The inclusion of this book in the Open Carolina collection is made possible by the generous funding of

A comprehensive survey of the works of an acclaimed African American writer

In Understanding Edward P. Jones, James W. Coleman analyzes Jones's award-winning works as well as the significant influences that have shaped his craft. Born and raised in Washington, D.C., Jones has made that city and its African American community the subject of or background for most of his fiction.

Though Jones's first work was published in 1976, his career developed slowly. While he worked for two decades as a proofreader and abstractor, Jones published short fiction in such periodicals as Essence, the New Yorker, and Paris Review. His first collection, Lost in the City, won the PEN/Hemingway Award, and subsequent books, including The Known World and All Aunt Hagar's Children, received similar accolades, including the National Book Critics Circle Award and the Pulitzer Prize for Fiction.

Following an overview of Jones's life, influences, and career, Coleman provides an introduction to the technique of Jones's fiction, which he likens to a tapestry, woven of intricate, varied, and sometimes disparate elements. He then analyzes the formal structure, themes, and characters of The Known World and devotes a chapter each to the short story collections Lost in the City and All Aunt Hagar's Children. His discussion of these volumes focuses on Jones's narrative technique; the themes of family, community, and broader tradition; and the connections through which the stories in each volume collectively create a thematic whole. In his final chapter, Coleman assesses Jones's encompassing outlook that sees African American life in distinct periods but also as a historical whole, simultaneously in the future, the past, and the present.




James W. Coleman is a professor of English at the University of North Carolina at Chapel Hill. He earned his B.A from Virginia Union University and his M.A. and Ph.D. degrees from the University of Chicago. Coleman is the author of Blackness and Modernism: The Literary Career of John Edgar Wideman; Black Male Fiction and the Legacy of Caliban; Faithful Vision: Treatments of the Sacred, Spiritual, and Supernatural in Twentieth-Century African American Fiction; and Writing Blackness: John Edgar Wideman's Art and Experimentation.

**Collected material:**
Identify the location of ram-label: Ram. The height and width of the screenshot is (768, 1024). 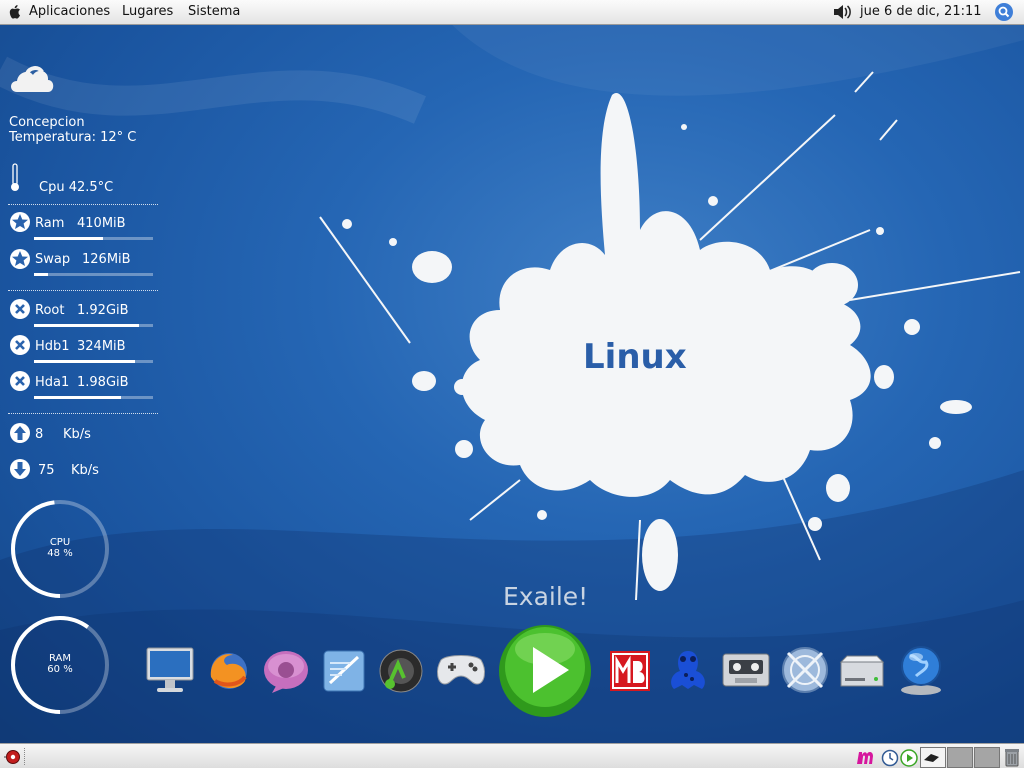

**Work order:**
Reprint the book description about Understanding Edward P. Jones in full, word for word.

**Answer to this task:**
The inclusion of this book in the Open Carolina collection is made possible by the generous funding of

A comprehensive survey of the works of an acclaimed African American writer

In Understanding Edward P. Jones, James W. Coleman analyzes Jones's award-winning works as well as the significant influences that have shaped his craft. Born and raised in Washington, D.C., Jones has made that city and its African American community the subject of or background for most of his fiction.

Though Jones's first work was published in 1976, his career developed slowly. While he worked for two decades as a proofreader and abstractor, Jones published short fiction in such periodicals as Essence, the New Yorker, and Paris Review. His first collection, Lost in the City, won the PEN/Hemingway Award, and subsequent books, including The Known World and All Aunt Hagar's Children, received similar accolades, including the National Book Critics Circle Award and the Pulitzer Prize for Fiction.

Following an overview of Jones's life, influences, and career, Coleman provides an introduction to the technique of Jones's fiction, which he likens to a tapestry, woven of intricate, varied, and sometimes disparate elements. He then analyzes the formal structure, themes, and characters of The Known World and devotes a chapter each to the short story collections Lost in the City and All Aunt Hagar's Children. His discussion of these volumes focuses on Jones's narrative technique; the themes of family, community, and broader tradition; and the connections through which the stories in each volume collectively create a thematic whole. In his final chapter, Coleman assesses Jones's encompassing outlook that sees African American life in distinct periods but also as a historical whole, simultaneously in the future, the past, and the present.




James W. Coleman is a professor of English at the University of North Carolina at Chapel Hill. He earned his B.A from Virginia Union University and his M.A. and Ph.D. degrees from the University of Chicago. Coleman is the author of Blackness and Modernism: The Literary Career of John Edgar Wideman; Black Male Fiction and the Legacy of Caliban; Faithful Vision: Treatments of the Sacred, Spiritual, and Supernatural in Twentieth-Century African American Fiction; and Writing Blackness: John Edgar Wideman's Art and Experimentation.